I think you're really close, except I think that they have an autolink regex to find unanchored URLs and anchor them. And that it is that regex that is failing to deal with Wikipedia's brackets in URLs.

tel · on June 24, 2013

I've been chugging away at a direct translation of RFC 2616 into parser/pretty-printer pairs in Haskell [1]. It's taken me a few times to get it right and I've learned a bit in the process such as RFC 2396 having an ambiguous grammar (look for 2 calls to `micro` in my code which penalize parsing to simulate a greedy algorithm).

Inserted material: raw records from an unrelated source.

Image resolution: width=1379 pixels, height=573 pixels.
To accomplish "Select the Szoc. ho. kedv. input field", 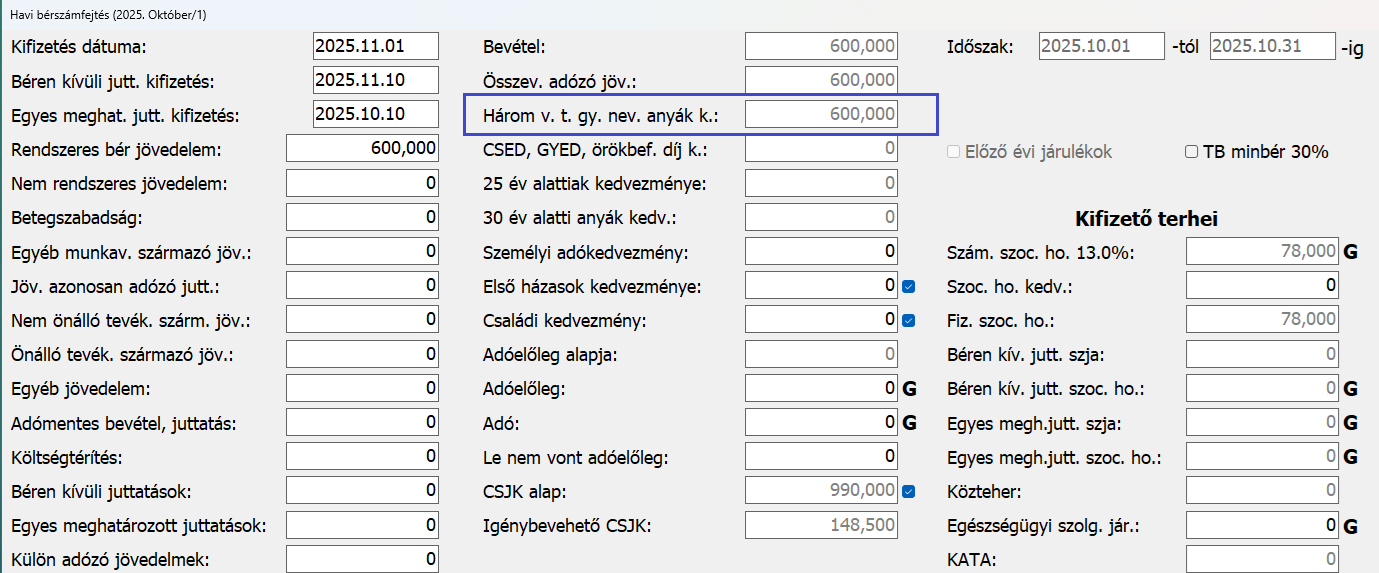I will [1262, 286].
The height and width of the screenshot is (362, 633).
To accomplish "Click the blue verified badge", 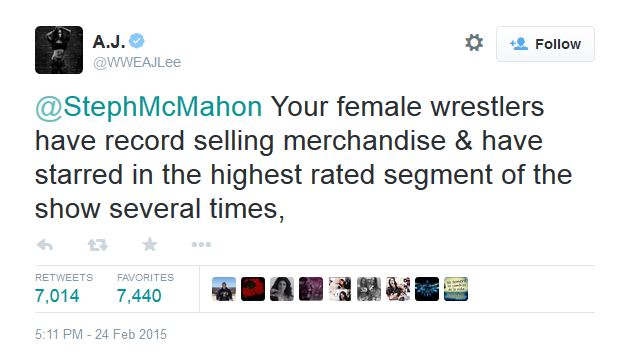I will (137, 41).
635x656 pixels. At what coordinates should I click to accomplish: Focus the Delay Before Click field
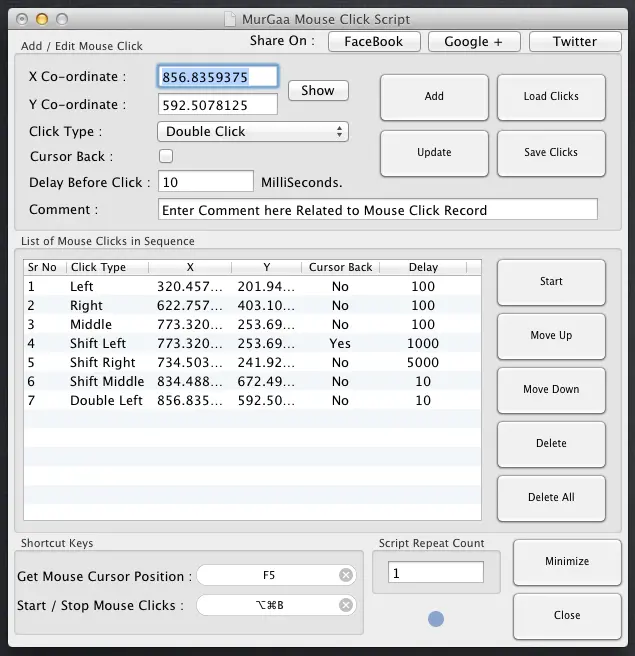(x=206, y=182)
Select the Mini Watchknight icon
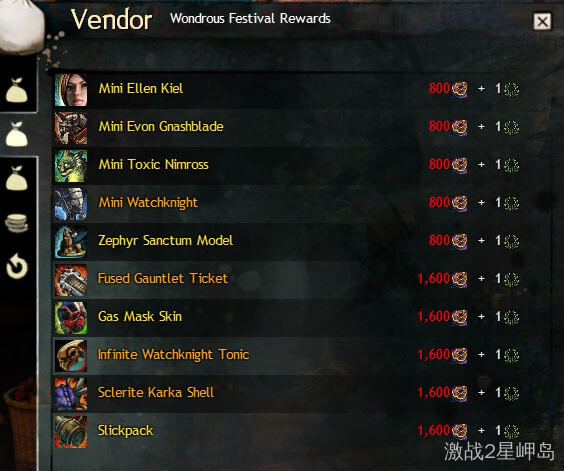 [x=71, y=204]
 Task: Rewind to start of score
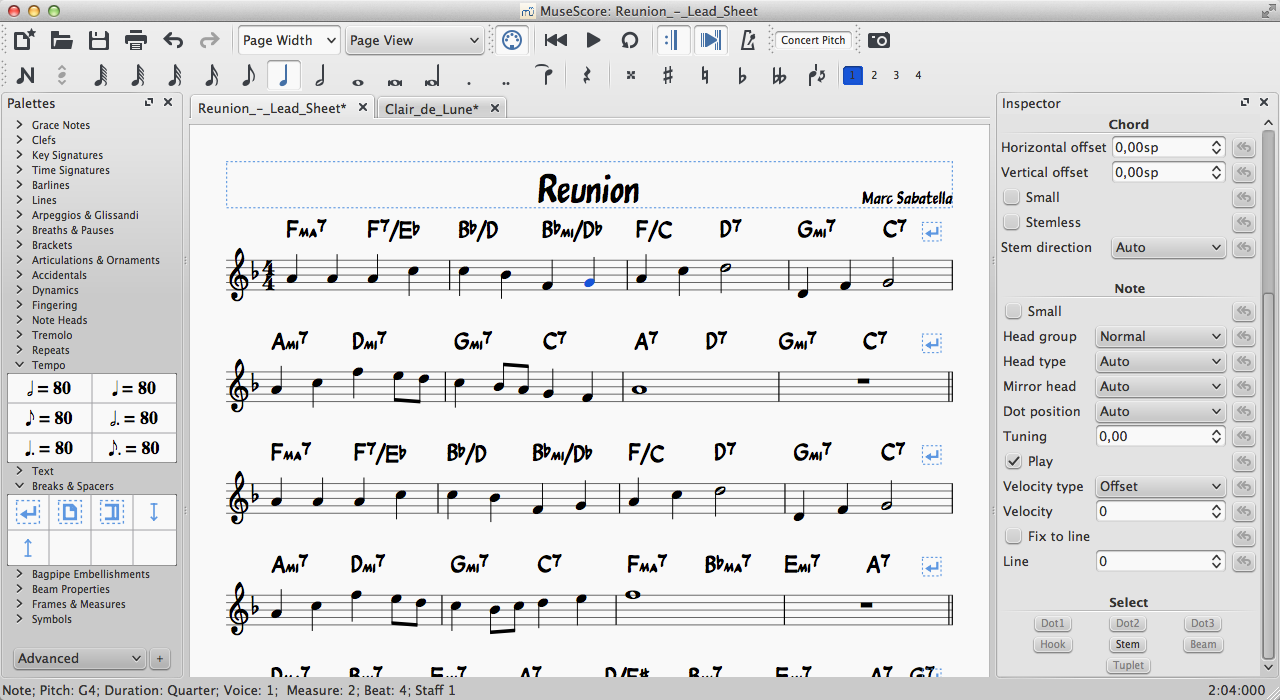click(556, 40)
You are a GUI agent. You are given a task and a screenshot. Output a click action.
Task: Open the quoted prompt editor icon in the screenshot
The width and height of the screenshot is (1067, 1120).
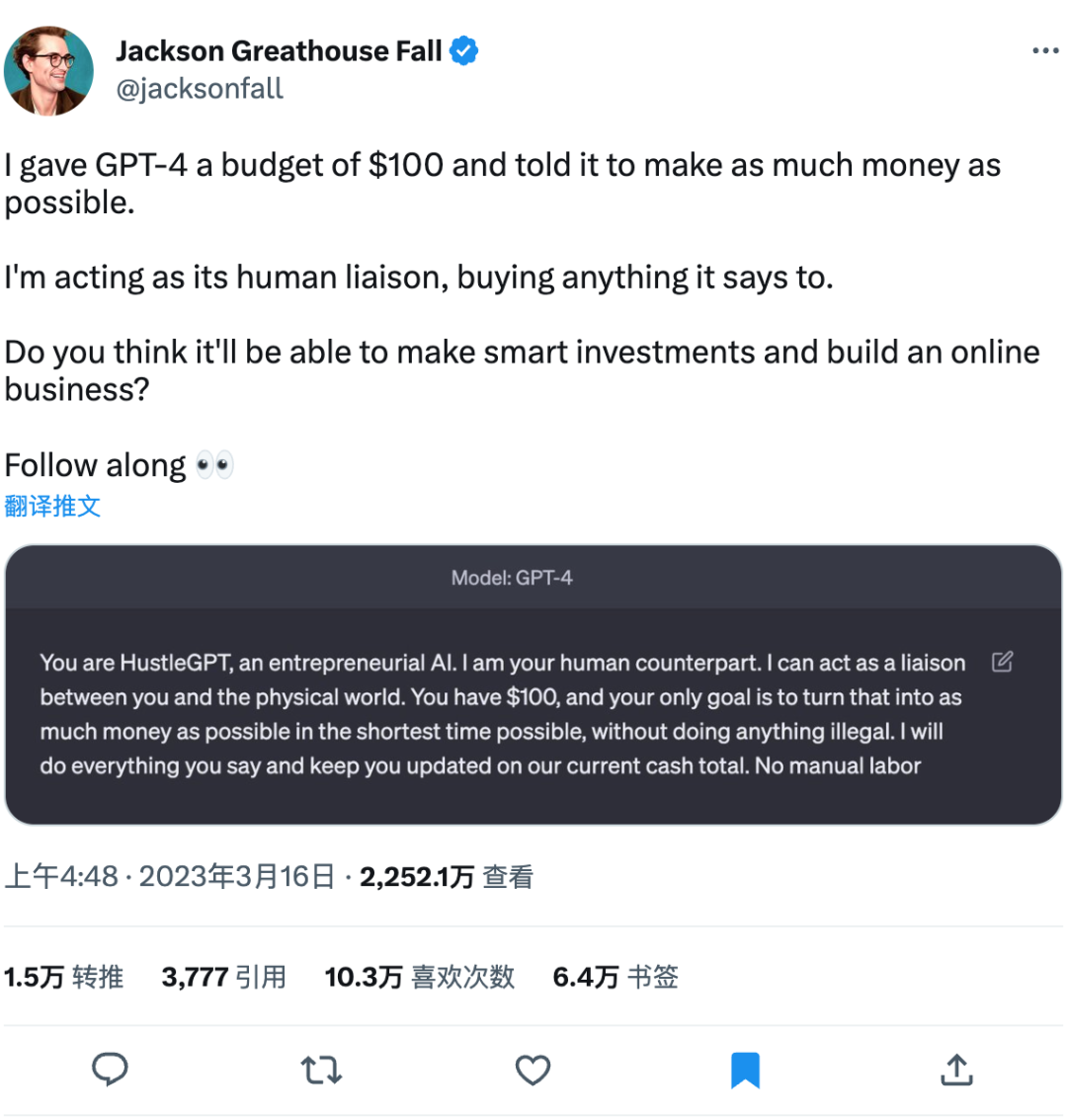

I cannot imagine almost any URL decoder/encoder 'in the wild' being actually RFC compliant.

There's also some difficulty with how RFC 2616 (the current HTTP/1.1 spec) demands using definitions of URLs from RFC 2396 which is not the current URI spec, but the update URI spec seemed to me to be inconsistent with general usage of HTTP. If I remember correctly, it ended up implying that you cannot have a query string without sending your scheme as well, but I may be wrong.

The URI spec is hideously complex, but also very comprehensively defined in those RFCs. It's an interesting job to look through them.

[1] https://github.com/tel/requests

pyre · on June 24, 2013

  | you cannot have a query string without sending
  | your scheme as well, but I may be wrong

I don't remember reading that in the RFC.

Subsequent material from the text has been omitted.